Paul’s Epistles, written earlier than the Gospels, give us no reason to dogmatically declare Jesus must have existed. Avoiding Jesus’ earthly events and teachings, even when the latter could have bolstered his own claims, Paul only describes his “Heavenly Jesus.” Even when discussing what appear to be the resurrection and the last supper, his only stated sources are his direct revelations from the Lord, and his indirect revelations from the Old Testament. In fact, Paul actually rules out human sources (see Galatians 1:11-12).
Also important are the sources we don’t have. There are no existing eyewitness or contemporary accounts of Jesus. All we have are later descriptions of Jesus’ life events by non-eyewitnesses, most of whom are obviously biased. Little can be gleaned from the few non-Biblical and non-Christian sources, with only Roman scholar Josephus and historian Tacitus having any reasonable claim to be writing about Jesus within 100 years of his life. And even those sparse accounts are shrouded in controversy, with disagreements over what parts have obviously been changed by Christian scribes (the manuscripts were preserved by Christians), the fact that both these authors were born after Jesus died (they would thus have probably received this information from Christians), and the oddity that centuries go by before Christian apologists start referencing them.
Agnosticism over the matter is already seemingly appropriate, and support for this position comes from independent historian Richard Carrier’s recent defense of another theory — namely, that the belief in Jesus started as the belief in a purely celestial being (who was killed by demons in an upper realm), who became historicized over time. To summarize Carrier’s 800-page tome, this theory and the traditional theory – that Jesus was a historical figure who became mythicized over time – both align well with the Gospels, which are later mixtures of obvious myth and what at least sounds historical.

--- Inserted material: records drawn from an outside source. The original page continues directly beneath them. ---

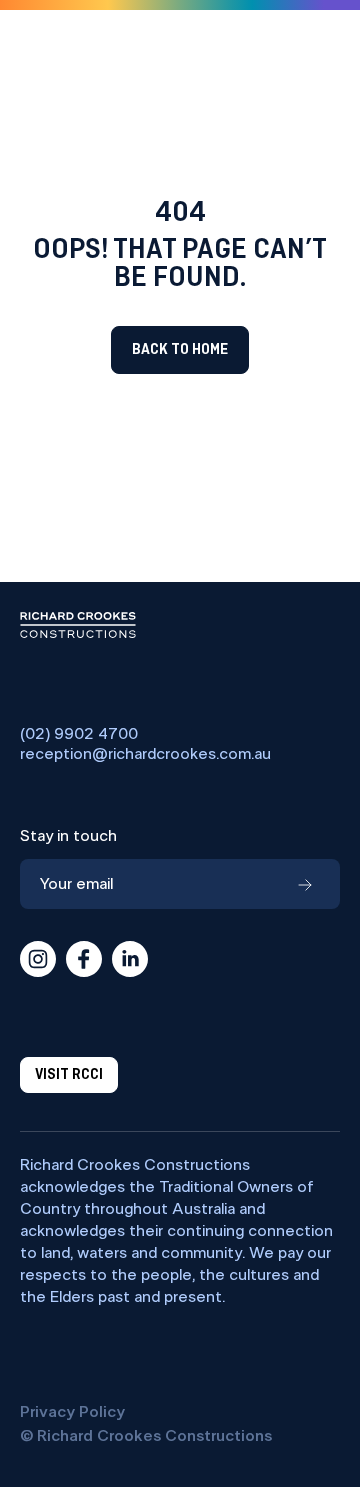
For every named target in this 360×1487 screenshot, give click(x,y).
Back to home (180, 350)
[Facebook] (84, 959)
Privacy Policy (72, 1412)
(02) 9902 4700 (79, 734)
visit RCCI (69, 1075)
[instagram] (38, 959)
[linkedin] (130, 959)
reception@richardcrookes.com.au (145, 754)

The Pauline Epistles, however, overwhelmingly support the “celestial Jesus” theory, particularly with the passage indicating that demons killed Jesus, and would not have done so if they knew who he was (see: 1 Corinthians 2:6-10). Humans – the murderers according to the Gospels – of course would still have killed Jesus, knowing full well that his death results in their salvation, and the defeat of the evil spirits.
So what do the mainstream (and non-Christian) scholars say about all this? Surprisingly very little – of substance anyway. Only Bart Ehrman and Maurice Casey have thoroughly attempted to prove Jesus’ historical existence in recent times. Their most decisive point? The Gospels can generally be trusted – after we ignore the many, many bits that are untrustworthy – because of the hypothetical (i.e. non-existent) sources behind them. Who produced these hypothetical sources? When? What did they say? Were they reliable? Were they intended to be accurate historical portrayals, enlightening allegories, or entertaining fictions?
Ehrman and Casey can’t tell you – and neither can any New Testament scholar. Given the poor state of the existing sources, and the atrocious methods used by mainstream Biblical historians, the matter will likely never be resolved. In sum, there are clearly good reasons to doubt Jesus’ historical existence – if not to think it outright improbable.